Flt-3L是调节造血系统最重要的细胞因子之一，其作用是刺激各种造血祖细胞的增殖和分化。由于在小鼠和非人灵长类的研究中表现出对骨髓照射的高度特异性，Flt-3L被作为辐射诱导的骨髓再生障碍严重程度的生物标志物[13-14]。本研究发现，大鼠血浆中Flt-3L的表达情况和一些研究中小鼠中的表达趋势相似；Kim等[15]采用X射线照射小鼠、Sproull等[16]和Ostrava等[17]采用γ射线照射小鼠，全身照射剂量在1～6 Gy，照射后1～5 d，小鼠血浆中Flt-3L的表达都随着受照射剂量的增加表达量升高，而且研究发现小鼠血浆中Flt-3L在照射后2 d和3 d的量效趋势很好；在非人灵长类的研究中发现，Flt-3L在照射后2 d和7 d的量效趋势最好[18]。本研究中Flt-3L的表达在照射后各时间点有随照射剂量增加而升高的趋势，用Flt-3L拟合剂量-效应曲线，照射后1 d，剂量-效应关系不太理想，照射后3 d和5 d拟合的曲线比较好。
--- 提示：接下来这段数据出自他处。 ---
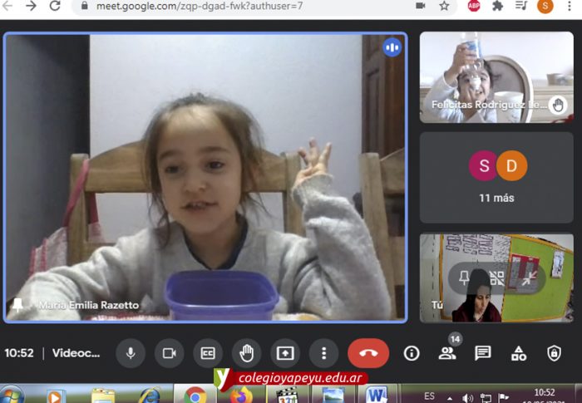582x403 pixels.
Task: Open host controls shield icon
Action: point(554,353)
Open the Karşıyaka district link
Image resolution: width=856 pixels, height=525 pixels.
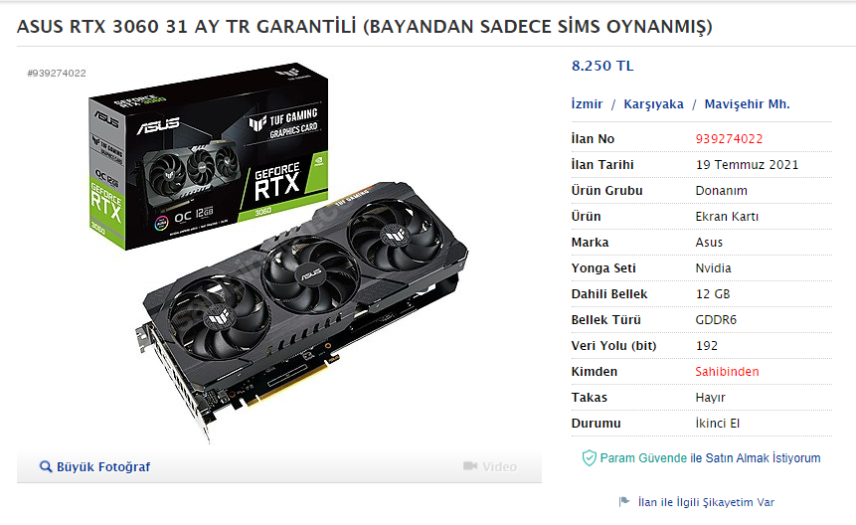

SAA通过刺激细胞因子在肝脏中合成，在炎症反应中起着重要作用；SAA可在辐射刺激后数日检测到，其是否发生显著性变化取决于头部是否在辐射场中；SAA动态变化水平可以作为反应时间进程和急性放射病严重程度的候选指标，并可作为非均匀辐射暴露谱中辐射暴露的生物标志物[19-21]。SAA是急性反应蛋白，辐射等刺激因素出现后，SAA表达会升高。有研究发现，照射后小鼠血浆中SAA在4 h后表达量开始增多，照射后1 d表达量达到顶峰，其中5 Gy组的表达量是基线水平的10倍左右[3，20，22]。然而，本研究中大鼠全身照射5 Gy组的表达量仅为基线水平的1.82倍，推测可能是大鼠血浆中SAA蛋白对辐射敏感度较低。Blakely等[23]在研究X射线照射后的CD2F1小鼠时发现，血浆中SAA的表达量并不表现依赖照射剂量增加而升高。由此可以看出SAA作为辐射敏感蛋白在不同的实验中表达可能并不稳定。由于本研究的数据有限，关于SAA在大鼠血浆中的表达情况还有待进一步研究。

Flt-3L蛋白在大鼠全身照射后5 d呈现出最好的剂量-效应关系， GDF-15蛋白在大鼠全身照射后1 d呈现出最好的剂量-效应关系。但是，由于本研究样本数量有限，血浆中Flt-3L和GDF-15蛋白能否作为大鼠全身照射后候选的辐射敏感生物标志物还有待深入探索。